Stored dataset items:
■ ■ ■ ■ ■ ■ ■

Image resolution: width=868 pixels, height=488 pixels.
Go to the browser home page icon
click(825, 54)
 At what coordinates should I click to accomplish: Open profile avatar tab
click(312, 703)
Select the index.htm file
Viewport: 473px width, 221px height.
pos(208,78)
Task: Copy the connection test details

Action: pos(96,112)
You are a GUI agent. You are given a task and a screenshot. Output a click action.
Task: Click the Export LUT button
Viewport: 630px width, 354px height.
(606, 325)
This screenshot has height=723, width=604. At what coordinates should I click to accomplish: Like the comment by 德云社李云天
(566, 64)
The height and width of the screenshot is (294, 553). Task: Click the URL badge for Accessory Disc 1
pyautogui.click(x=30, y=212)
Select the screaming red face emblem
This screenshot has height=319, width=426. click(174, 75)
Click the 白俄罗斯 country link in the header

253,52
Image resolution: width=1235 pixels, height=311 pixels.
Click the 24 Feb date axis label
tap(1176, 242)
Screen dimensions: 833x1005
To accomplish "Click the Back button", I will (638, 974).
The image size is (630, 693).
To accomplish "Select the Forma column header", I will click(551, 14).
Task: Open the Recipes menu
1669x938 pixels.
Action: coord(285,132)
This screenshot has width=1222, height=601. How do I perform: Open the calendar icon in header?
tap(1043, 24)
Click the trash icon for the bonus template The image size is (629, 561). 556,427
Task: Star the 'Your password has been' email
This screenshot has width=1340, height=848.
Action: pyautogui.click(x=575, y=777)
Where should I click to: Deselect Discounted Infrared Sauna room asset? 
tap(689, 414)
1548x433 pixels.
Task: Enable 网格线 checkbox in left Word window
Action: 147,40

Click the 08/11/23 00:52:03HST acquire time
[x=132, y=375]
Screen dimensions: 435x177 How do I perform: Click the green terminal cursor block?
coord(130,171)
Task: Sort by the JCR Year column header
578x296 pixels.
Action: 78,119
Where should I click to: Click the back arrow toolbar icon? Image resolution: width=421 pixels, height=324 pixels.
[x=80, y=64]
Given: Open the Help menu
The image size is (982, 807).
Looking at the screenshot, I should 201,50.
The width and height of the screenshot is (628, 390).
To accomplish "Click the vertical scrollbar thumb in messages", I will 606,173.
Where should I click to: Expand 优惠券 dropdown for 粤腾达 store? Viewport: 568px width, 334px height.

■ ■ ■ ■ ■ ■ ■

Exercise requirements – Write out exactly the lines from the line holding "Viewport: 630px width, 354px height." through the last line of the data, and nothing besides those lines.

Reply to the exercise –
Viewport: 630px width, 354px height.
(606, 325)
This screenshot has height=723, width=604. At what coordinates should I click to accomplish: Like the comment by 德云社李云天
(566, 64)
The height and width of the screenshot is (294, 553). Task: Click the URL badge for Accessory Disc 1
pyautogui.click(x=30, y=212)
Select the screaming red face emblem
This screenshot has height=319, width=426. click(174, 75)
Click the 白俄罗斯 country link in the header

253,52
Image resolution: width=1235 pixels, height=311 pixels.
Click the 24 Feb date axis label
tap(1176, 242)
Screen dimensions: 833x1005
To accomplish "Click the Back button", I will (638, 974).
The image size is (630, 693).
To accomplish "Select the Forma column header", I will click(551, 14).
Task: Open the Recipes menu
1669x938 pixels.
Action: coord(285,132)
This screenshot has width=1222, height=601. How do I perform: Open the calendar icon in header?
tap(1043, 24)
Click the trash icon for the bonus template The image size is (629, 561). 556,427
Task: Star the 'Your password has been' email
This screenshot has width=1340, height=848.
Action: pyautogui.click(x=575, y=777)
Where should I click to: Deselect Discounted Infrared Sauna room asset? 
tap(689, 414)
1548x433 pixels.
Task: Enable 网格线 checkbox in left Word window
Action: 147,40

Click the 08/11/23 00:52:03HST acquire time
[x=132, y=375]
Screen dimensions: 435x177 How do I perform: Click the green terminal cursor block?
coord(130,171)
Task: Sort by the JCR Year column header
578x296 pixels.
Action: 78,119
Where should I click to: Click the back arrow toolbar icon? Image resolution: width=421 pixels, height=324 pixels.
[x=80, y=64]
Given: Open the Help menu
The image size is (982, 807).
Looking at the screenshot, I should 201,50.
The width and height of the screenshot is (628, 390).
To accomplish "Click the vertical scrollbar thumb in messages", I will 606,173.
Where should I click to: Expand 优惠券 dropdown for 粤腾达 store? Viewport: 568px width, 334px height.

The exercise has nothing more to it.